# Epson stylus photo rx420



## Swetz (Oct 27, 2007)

I recently replaced my black cart due to it showing as empty (even though it wasn't). the clour carts were still ok, so didn't need to replace them. Now though, the colour carts need replacing (again a couple of them still have ink in them). having replaced the 3 colour carts, the black cart now shows as empty (even though it is vertually brand new).

Is it possible to reset the cart to think it is full, therefore making use of the ink still in the cart?

Thanks, Swetz.


----------



## twajetmech (Jul 1, 2004)

Hello and welcome to the TSF. You can try the Epson SCC utility and see if you can reset the fill. Do not remove any suspected good cart unless you are going to replace them, the print heads will dry out and clog or the cart will not be able to take a charge and you'll waste it.


----------



## Swetz (Oct 27, 2007)

Tried this but everything i try comes back with a message "Privileged Instruction" "Please wait..." then seems to crash. Possibly a Vista compatability issue??


----------



## twajetmech (Jul 1, 2004)

Did you check Epson's site for new drivers and such for Vista


----------



## Swetz (Oct 27, 2007)

Yeah,

Had loads of problems installing the printer when i first got the machine with vista pre-installed (no surprises there!) Ended up having to delete the infcache file to get the thing to install. They offer no new printer drivers (they do Epson scan - as it is a multifunction device) but no additional printer driver. Vista is supposed to see it as plug-and-play!

I have seen dummy carts available for less than £10, do you know if these are reliable?
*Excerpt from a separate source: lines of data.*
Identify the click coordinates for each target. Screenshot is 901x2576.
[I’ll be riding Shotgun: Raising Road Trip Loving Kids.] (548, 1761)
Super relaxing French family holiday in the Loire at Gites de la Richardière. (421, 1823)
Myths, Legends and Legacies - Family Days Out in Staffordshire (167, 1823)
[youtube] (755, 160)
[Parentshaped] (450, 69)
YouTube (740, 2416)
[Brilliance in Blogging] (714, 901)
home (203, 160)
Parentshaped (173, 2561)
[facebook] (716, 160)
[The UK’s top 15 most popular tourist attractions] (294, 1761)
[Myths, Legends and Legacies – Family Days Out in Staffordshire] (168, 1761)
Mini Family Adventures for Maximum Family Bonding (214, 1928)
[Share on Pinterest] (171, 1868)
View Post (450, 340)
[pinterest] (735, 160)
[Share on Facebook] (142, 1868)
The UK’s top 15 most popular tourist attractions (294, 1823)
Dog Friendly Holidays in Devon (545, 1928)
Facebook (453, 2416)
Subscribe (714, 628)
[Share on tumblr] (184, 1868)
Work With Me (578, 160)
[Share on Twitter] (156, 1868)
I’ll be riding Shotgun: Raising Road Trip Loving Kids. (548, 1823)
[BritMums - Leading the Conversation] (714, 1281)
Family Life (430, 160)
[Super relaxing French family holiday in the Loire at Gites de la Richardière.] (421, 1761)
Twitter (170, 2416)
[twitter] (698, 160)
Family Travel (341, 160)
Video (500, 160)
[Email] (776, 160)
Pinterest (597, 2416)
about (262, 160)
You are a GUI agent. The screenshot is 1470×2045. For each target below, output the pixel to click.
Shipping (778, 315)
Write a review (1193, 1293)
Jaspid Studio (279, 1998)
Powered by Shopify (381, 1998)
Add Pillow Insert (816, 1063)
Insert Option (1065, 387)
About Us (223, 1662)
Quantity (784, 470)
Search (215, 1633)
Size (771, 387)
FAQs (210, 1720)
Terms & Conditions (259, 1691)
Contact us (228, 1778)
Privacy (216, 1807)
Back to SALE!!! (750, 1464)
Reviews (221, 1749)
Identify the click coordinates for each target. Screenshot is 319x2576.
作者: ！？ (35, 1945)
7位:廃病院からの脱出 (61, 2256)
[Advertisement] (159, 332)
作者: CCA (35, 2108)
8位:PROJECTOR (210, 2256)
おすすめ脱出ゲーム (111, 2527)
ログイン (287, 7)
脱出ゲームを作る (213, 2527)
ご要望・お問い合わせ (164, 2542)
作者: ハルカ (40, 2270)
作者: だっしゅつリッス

I don't want to start throwing good money after bad - if you see what i mean!

thanks for the reply btw.


----------



## twajetmech (Jul 1, 2004)

On the UK Epson site, the last revision for your printer was in 2004, I don't think there is any Vista support for your printer, you can try the compatability wizard and run it as a XP device or try a generic driver, as for dummy carts, I've never tried them so I don't know about them, but I can say is Epson printers do require high quality ink to prevent clogging of the integral print heads, personally I wouldn't risk it


----------